None of this is honest and up-front. I agree with Dan that it is evil.
But it's not "unequal weights", just propaganda, the same as all those
web sites arguing against the IRS are propaganda. Another friend, Phil,
once told me that propaganda is 99% truth mixed with 1% lies to produce
something that gives an impression 180 degrees away from reality. You get
that kind of misinformation from the media, from the pro-Fed bankers and
investors, and equally from the anti-Fed web sites and their lap dogs.
First of all you need to make sure you don't have a vested interest in your objection. If you do, nobody will listen except those in your own camp -- like the tax protesters linking to each other and thus raising their own Google rank, but essentially being ignored by thinking people. When John the Baptist denounced Herod's marriage situation, he had nothing to gain from Herod getting it right. This kind of situation is widely recognized as most likely true.
The tax protesters all seek to preserve their own income from taxation. They would be much more credible if they wanted to denounce the Fed's dishonest manipulation of currency, if at the same time they could show no personal gain in their recommendations. But they all mostly want to tie it to the income tax. That makes their denunciation self-serving and incredible.
If people truly consider the income tax to be evil, they need to offer
a different, more just form of taxation. Protecting the rich is not more
just, and they mostly know that.

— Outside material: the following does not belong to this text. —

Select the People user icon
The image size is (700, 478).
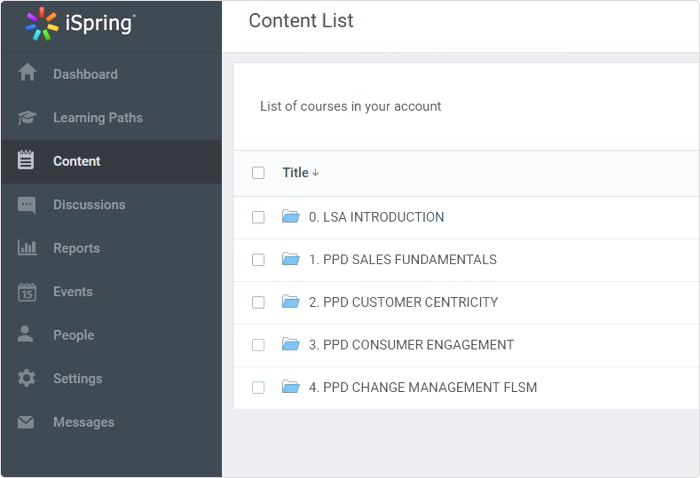(25, 334)
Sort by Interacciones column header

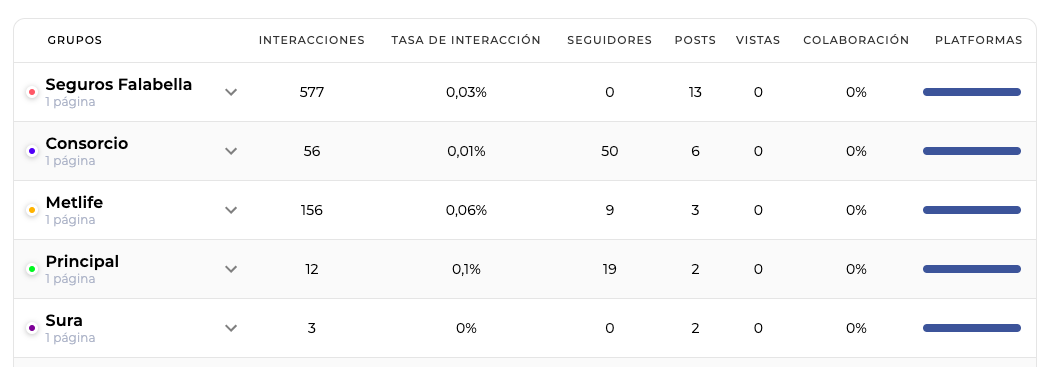[312, 40]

So they don't try. But even if the income
tax is evil (which it is not), they must pay it while denouncing it, because
it is the law. We have procedures in place to change unjust laws. They
are applied from time to time to the tax code -- to fix its minor problems,
not to remove it, because the people of this country, together with their
elected representatives in Congress and the justices of the court system,
basically all believe the law is good and right and just. The system is
working and it works well.
If Dan were in business for himself, he would need to balance his own reserves against his business expenses and supply line. That's the same trade-off the bankers face, so he might then better appreciate their balancing of risk against profits and growth. He might become a little less eager to criticize the "fractional reserve" part of the Fed policy if he understood it as a prudent way to balance risk and growth.
But Dan is a wage slave. He doesn't understand those things. I have been my own employer most of my life, which gives me a very different perspective on the national economy. I also know that the Fed doesn't control it, it's the attitudes of the people (my customers) that matters most. The Fed can do anything they want, but the people mostly don't even see it. The media put their own spin on it. That's what people see.
Full disclosure: I don't have a TV, so I'm mostly not influenced by the media either. That's why you won't see this perspective on TV nor on a lot of other web sites.